More Research on Creativity and Time Pressure

The research of Harvard University’s Teresa Amabile on the effects of management, and especially time pressure, upon creativity has been cited a number of times here at CR, so it’s good to come across additional research which both confirms it and refines some of the findings.

Keith Sawyer’s Creativity & Innovation blog summarizes (but does not link to) a 2006 study entitled “The Curvilinear Relation Between Experienced Creative Time Pressure and Creativity: Moderating Effects of Openness to Experience and Support for Creativity” . (An 8-page .pdf)

Without giving too much away, The ability to handle time pressure depends upon how open creatives are to experience, and even then there’s a “sweet spot” for the optimal amount of time pressure. Sawyer does a great job summarizing the research. Check it out.

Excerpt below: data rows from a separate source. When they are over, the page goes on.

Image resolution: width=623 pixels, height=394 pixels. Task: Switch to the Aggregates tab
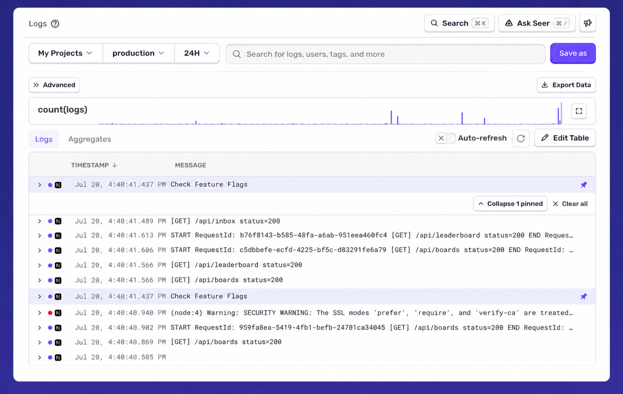pos(90,139)
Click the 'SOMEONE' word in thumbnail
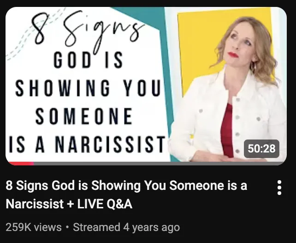 (x=84, y=116)
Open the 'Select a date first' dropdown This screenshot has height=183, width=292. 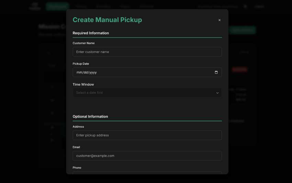(x=147, y=93)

Write when inspired; rest when tired

I came across this post via Daring Fireball, and while it’s from the perspective of a writer and web designer, it applies to any creative-for-pay endeavor. It makes a powerful case for results-based work (the opposite of presenteeism). A must read for any manager of creative sorts.

For a metaphorical approach to this very topic, take a look at Coffee and Creativity.

And  since we’re kind of on a “you can’t rush art” theme here, take a look at Pixar’s “How We Do It“.


Urgency is Poisonous

Wow. Another thought-provoking post over at Signal vs. Noise. And quite a bit of discussion as well. The essence of it is this – most urgency is self-inflicted, negatively impacting both morale and the “product”. The comments are also very insightful. 37Signals certainly challenges the notion that putting in tons of hours is the path to success.

This ties in neatly with a previous post from last June, entitled (Too Much) Time Pressure Affects Creativity.


Creativity and Speed (NOT Time Pressure)

This post from Kathy Sierra’s archives points out a subtle difference from a previous Creative Reaction post from last June, entitled (Too Much) Time Pressure Affects Creativity. In Creativity on Speed, she writes, “One of the best ways to be truly creative–breakthrough creative–is to be forced to go fast. Really, really, really fast From the brain’s perspective, it makes sense that extreme speed can unlock creativity. When forced to come up with something under extreme time constraints, we’re forced to rely on the more intuitive, subconscious parts of our brain. The time pressure can help suppress the logical/rational/critical parts of your brain.” Now she’s the brain expert, so there’s little need for me to comment, except to say that this doesn’t necessarily contradict the research studying time pressure. As she explains, “I’m not talking about the kind of time pressure we get from trying to get real work done under unreasonable deadlines. I’m talking about a specific technique for using speed as a creativity driver.” She then goes on to describe a number of “creativity deathmatches”. Lots of great information and links as well.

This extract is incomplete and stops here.